__INSTRUCTIONS FOR THE TASK__
Print out the entries from the line containing "Open the Events calendar icon in bottom bar" through the last line, exactly, and print nothing else. Pictures are not copied.

Dataset records
|---|

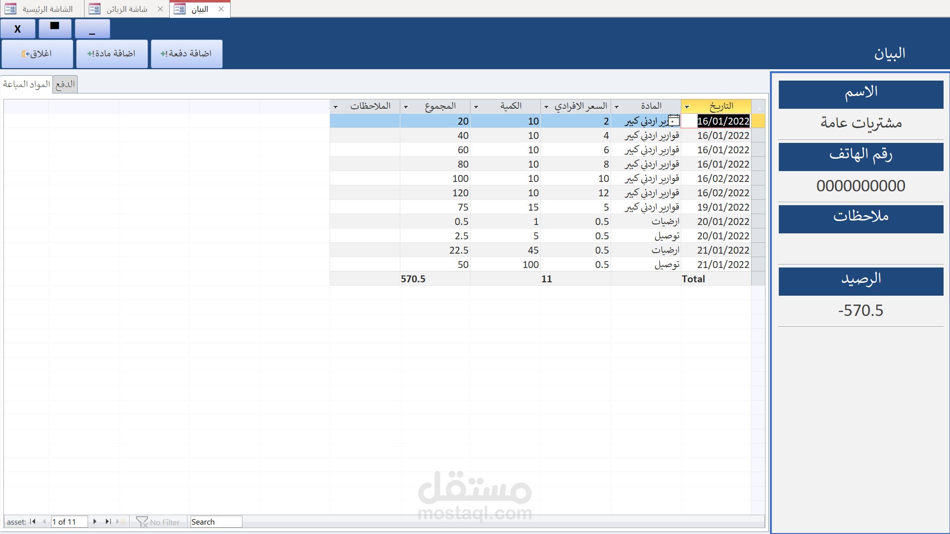Click the No Filter indicator
Image resolution: width=950 pixels, height=534 pixels.
pos(158,522)
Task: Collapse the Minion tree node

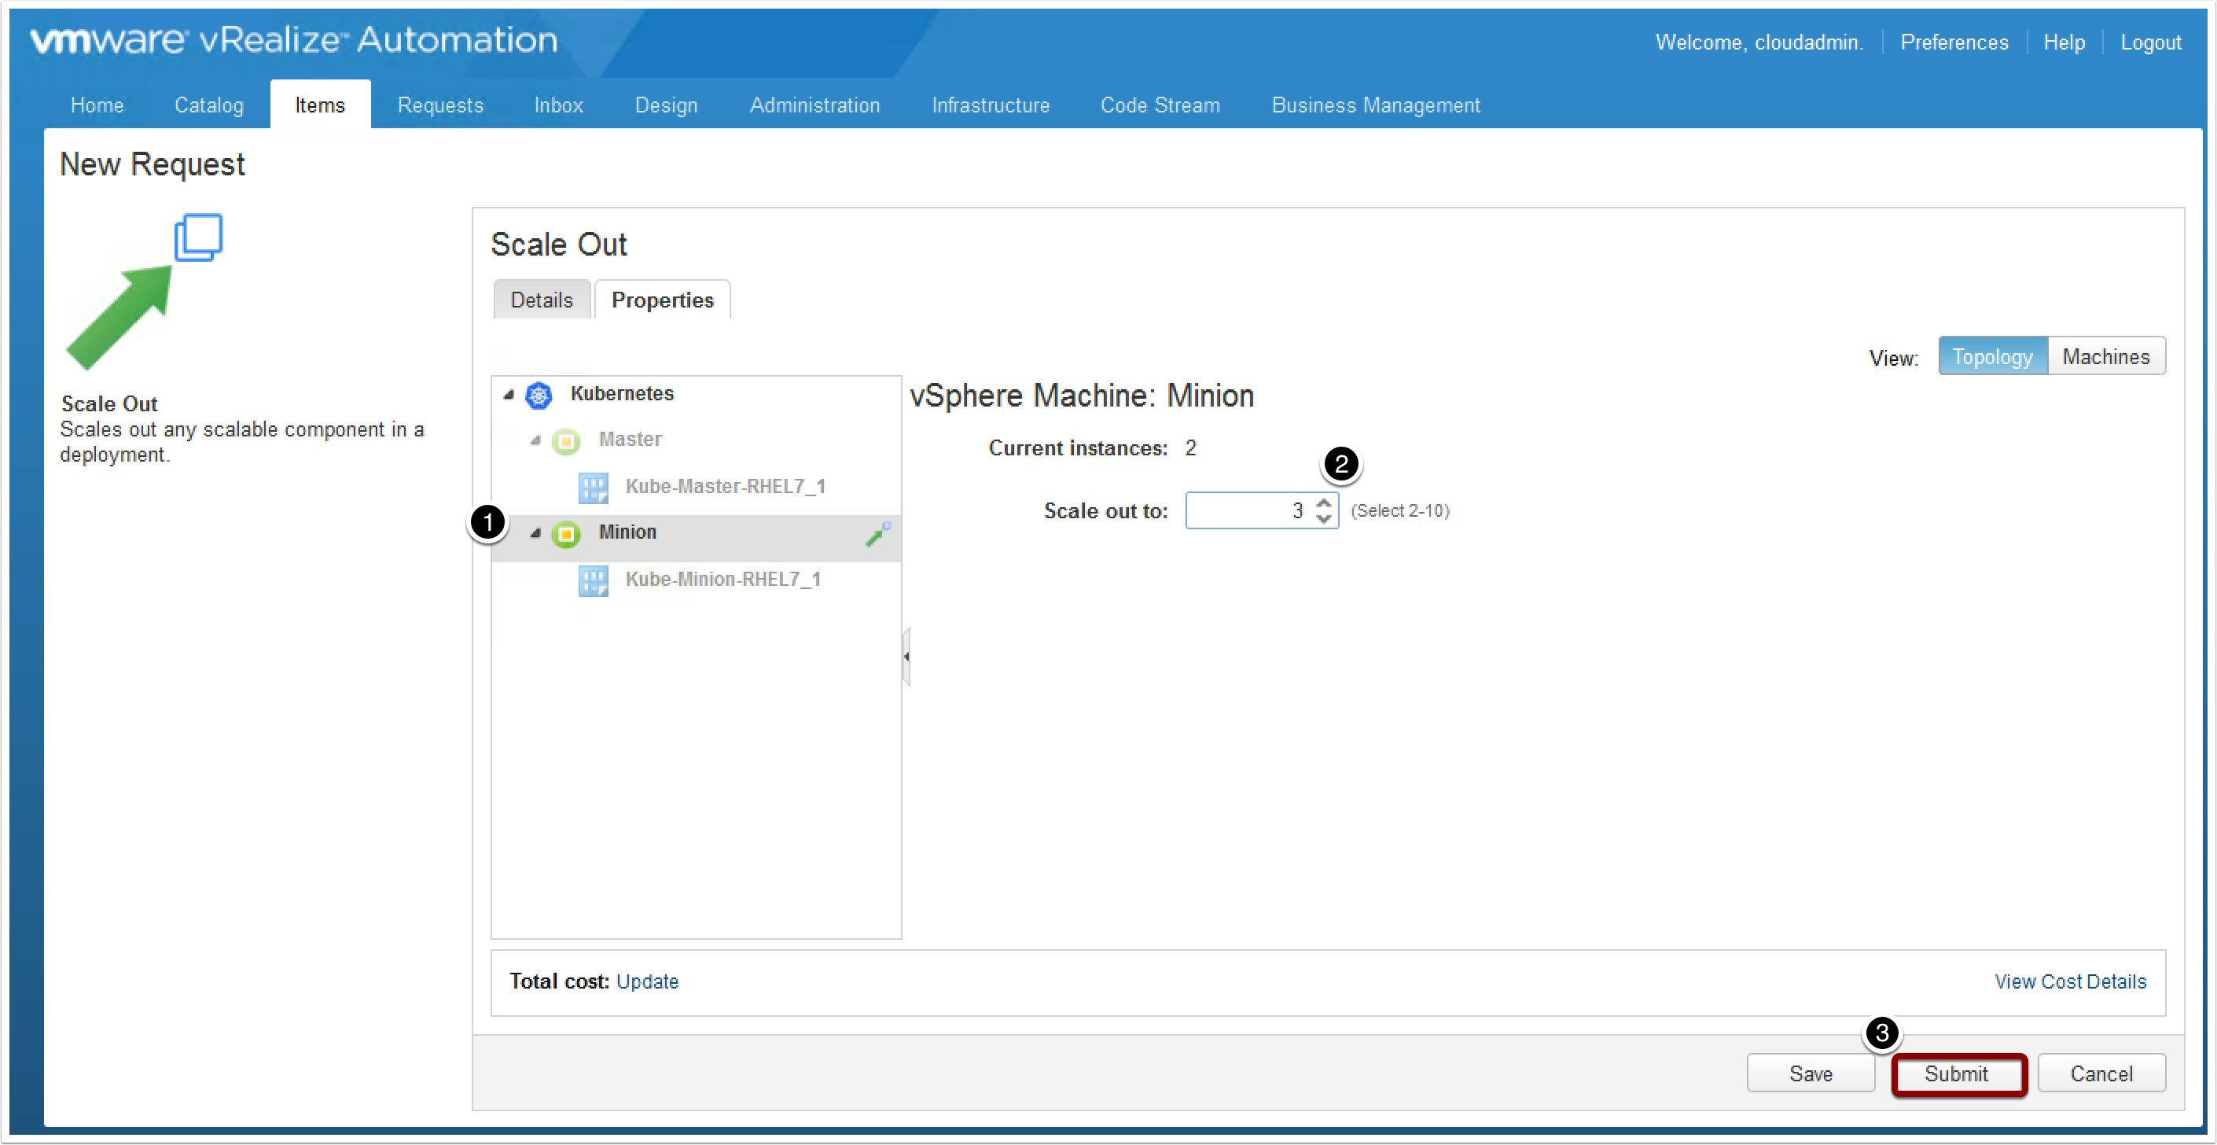Action: pos(535,534)
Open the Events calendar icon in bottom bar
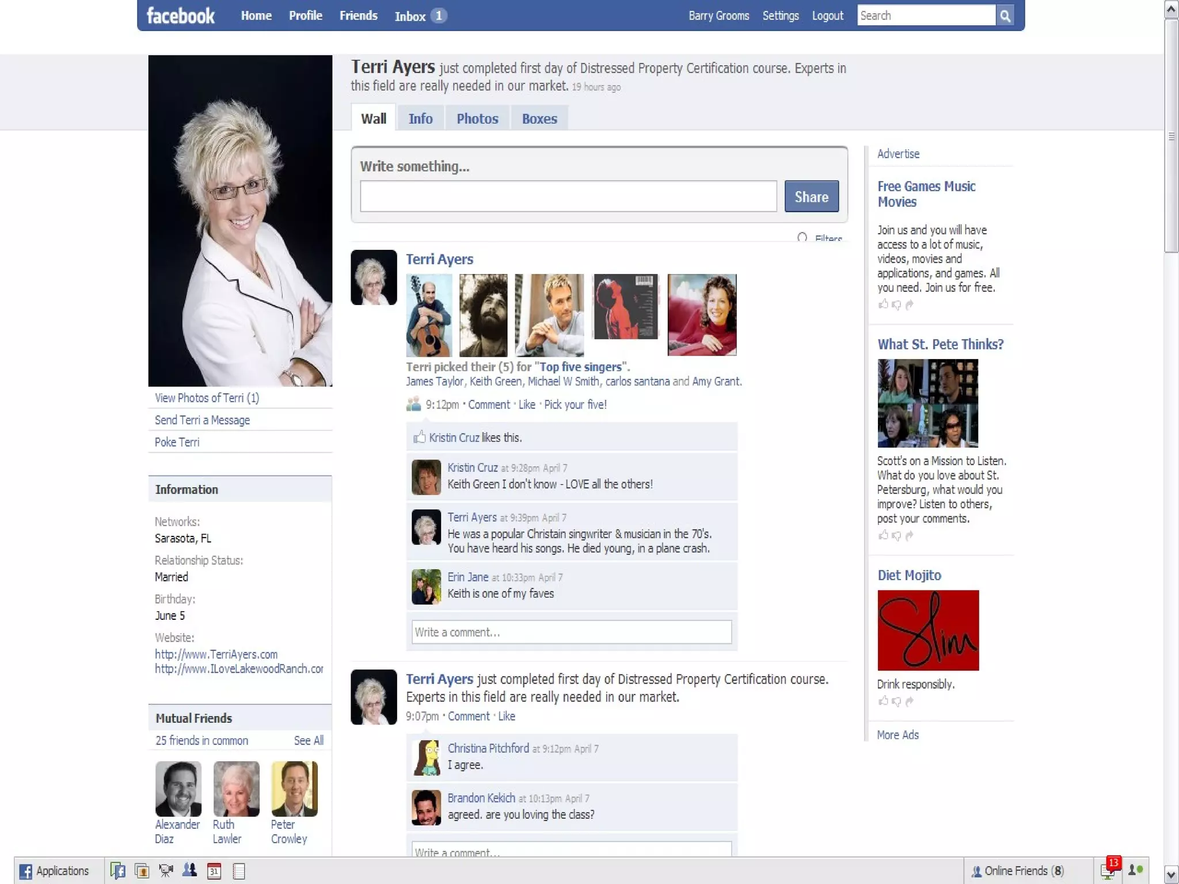The height and width of the screenshot is (884, 1179). (x=214, y=871)
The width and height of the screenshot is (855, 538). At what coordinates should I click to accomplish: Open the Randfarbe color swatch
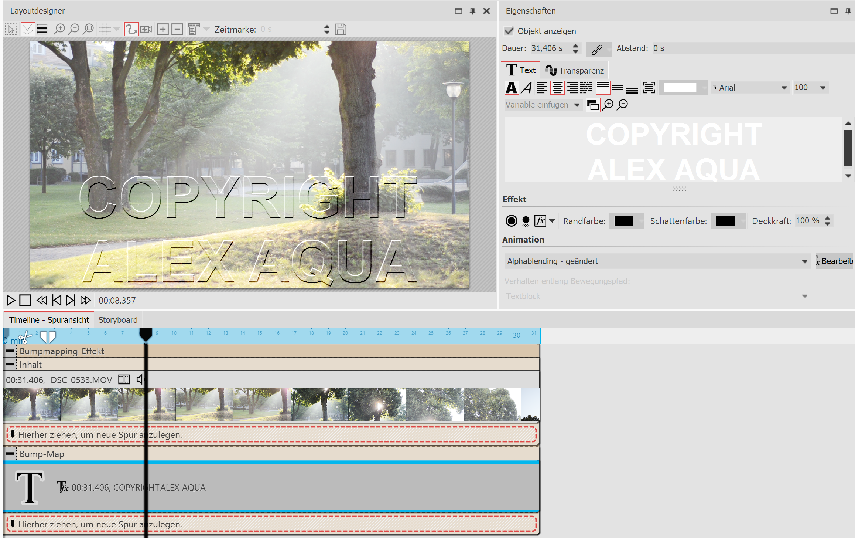tap(624, 221)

|---|

__ANSWER__
Open the Events calendar icon in bottom bar
The height and width of the screenshot is (884, 1179). (x=214, y=871)
The width and height of the screenshot is (855, 538). At what coordinates should I click to accomplish: Open the Randfarbe color swatch
tap(624, 221)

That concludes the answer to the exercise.